17 millions de dollars US. La rançon exigée par les ravisseurs choque et provoque des réactions ici aux Etats-Unis. « Pour les 16 missionnaires américains incluant 5 enfants et 1 Canadien retenus, les gangs exigent 1 million par otage », a écrit le Wall Street Journal, citant la déclaration d’un haut fonctionnaire haïtien, dont l’identité n’a pas été révélée.

Alors que les kidnappeurs appuient très fort sur l’accélérateur, les pourparlers se poursuivent. « Le FBI et la Police haïtienne sont en contact avec les ravisseurs, et les négociations pourraient prendre des semaines », a déclaré le Ministre haïtien de la Justice et de la Sécurité Publique.

Dans une entrevue accordée au Wall Street Journal, Liszt Quitel a précisé lundi dernier, que les missionnaires étaient détenus dans une maison sûre, située à l’extérieur de la banlieue dirigée par les membres du groupe « 400 mawozo ». Selon le ministre, les cinq enfants américains enlevés sont un bébé de 8 mois et des mineurs âgés de 3, 6, 14 et 15 ans.

Entretemps, les recherches se poursuivent sur le terrain. « Le FBI, le Département d’État et d’autres agences américaines ont envoyé une équipe pour aider les autorités haïtiennes dans leurs efforts de négociation pour la libération des otages », lit-on dans un article de l’ABC News, citant des responsables américains.

Préoccupée par cette situation, l’administration américaine suit de très près les recherches. Lors d’une conférence de presse tenue lundi, la porte-parole de la Maison-Blanche a souligné que le président Joe Biden a été informé des enlèvements des religieux. « Le Chef de l’Etat est informé également de ce que font le département d’État et le FBI, pour ramener ces citoyens chez eux, en toute sécurité », a déclaré Jen Psaki.
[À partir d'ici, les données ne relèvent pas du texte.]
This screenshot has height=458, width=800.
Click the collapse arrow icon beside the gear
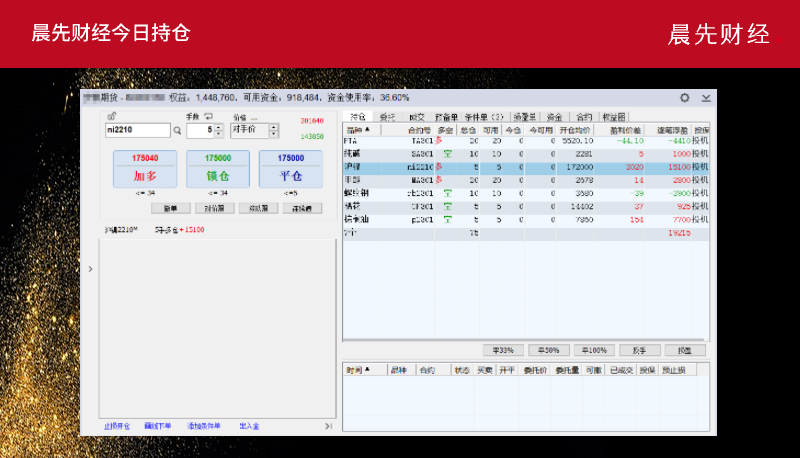click(x=706, y=98)
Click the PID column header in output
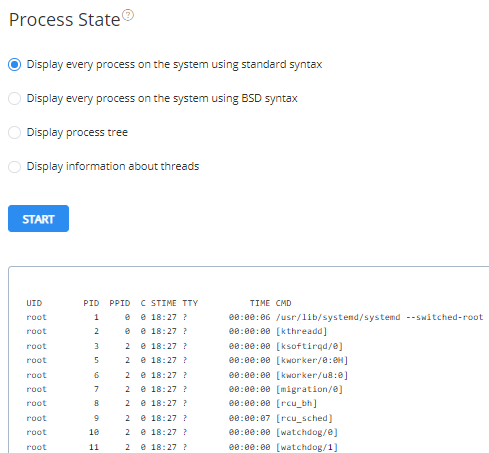489x453 pixels. (x=91, y=303)
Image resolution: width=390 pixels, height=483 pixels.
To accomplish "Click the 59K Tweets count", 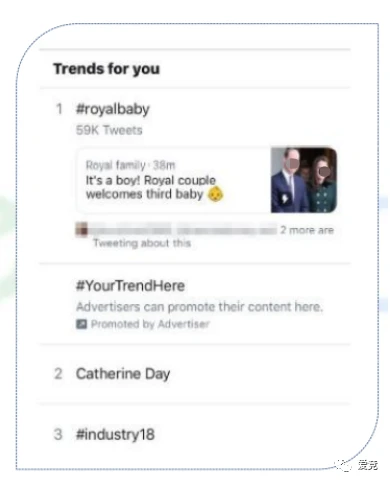I will (x=109, y=130).
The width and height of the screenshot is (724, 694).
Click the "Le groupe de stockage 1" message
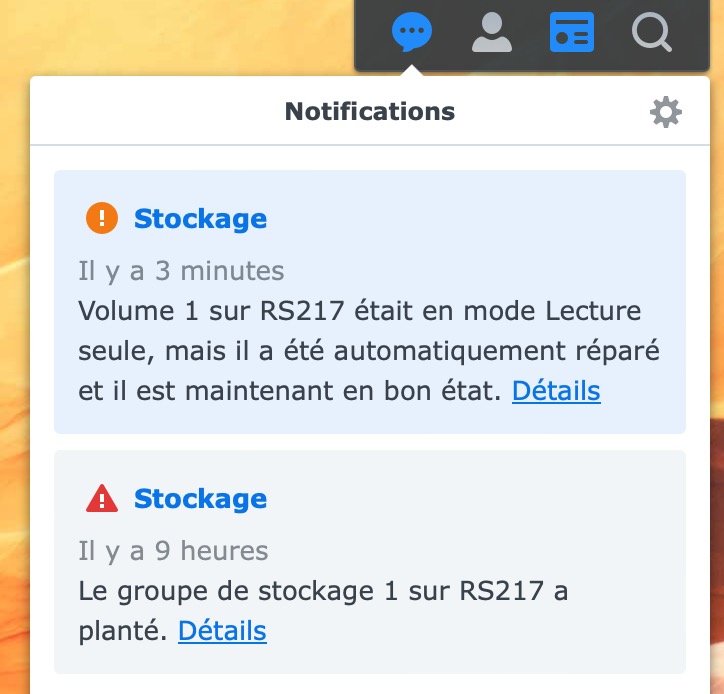(322, 591)
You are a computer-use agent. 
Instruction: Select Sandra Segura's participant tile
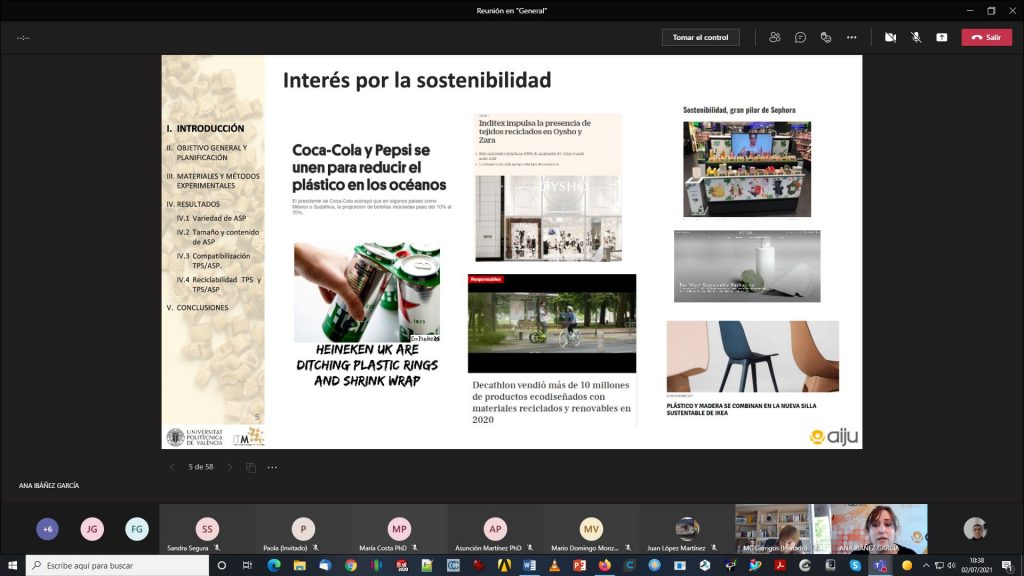(x=207, y=529)
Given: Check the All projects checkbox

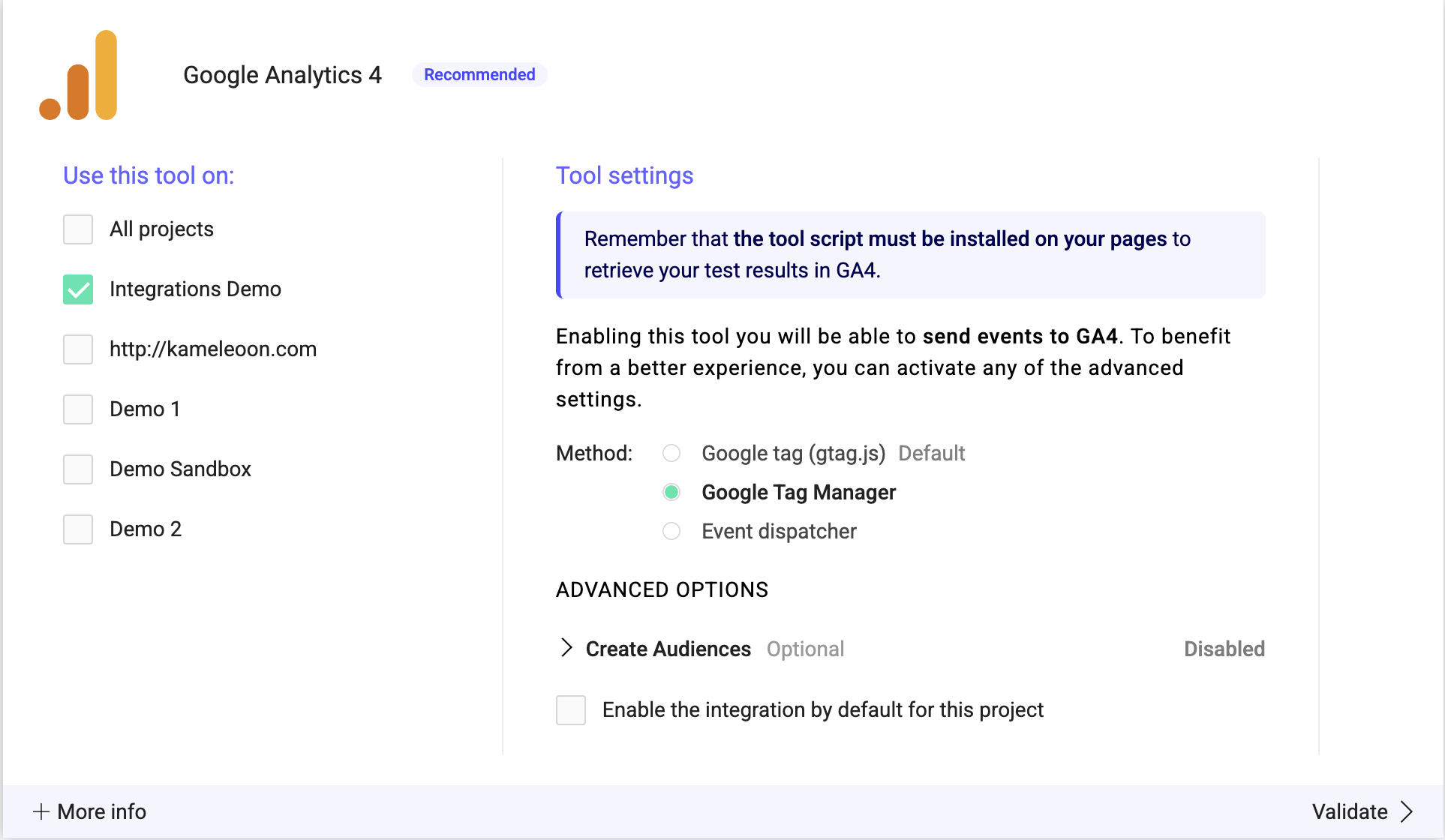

De son côté, le Porte Parole du Département d’Etat précise qu’une équipe de fonctionnaires américains travaille actuellement sur le terrain conjointement avec la police nationale haïtienne. A en croire Ned Price, l’ambassade des États-Unis à Port-au-Prince est en contact permanent avec les autorités en Haïti, le gouvernement canadien, le groupe missionnaire Christian Aid Ministries et les familles des victimes.

« C’est une question que nous traitons avec la plus grande priorité », a dit M. Price aux journalistes, tout en refusant de dire si oui ou non les autorités américaines avaient pris contact avec les gangs.

Dans un communiqué paru lundi, le groupe missionnaire Christian Aid Ministries, basé dans l’Ohio, où les otages étaient affiliés, salue les efforts des autorités en Haïti et aux États-Unis dans le cadre de ce dossier. « Nous continuons à suivre la situation de près. Nous souhaitons que nos travailleurs soient libérés sains et saufs, mais nous souhaitons également que les ravisseurs soient transformés par l’amour de Jésus, seule véritable source de paix, de joie et de pardon», ont écrit les responsables de la mission.

Rappelons que les 16 missionnaires de nationalité américaine et un canadien ont été enlevés par le gang 400 Mawozo, alors qu’ils revenaient d’une visite dans un orphelinat dans la commune de la Croix-des-bouquets, le fief de ces malfrats.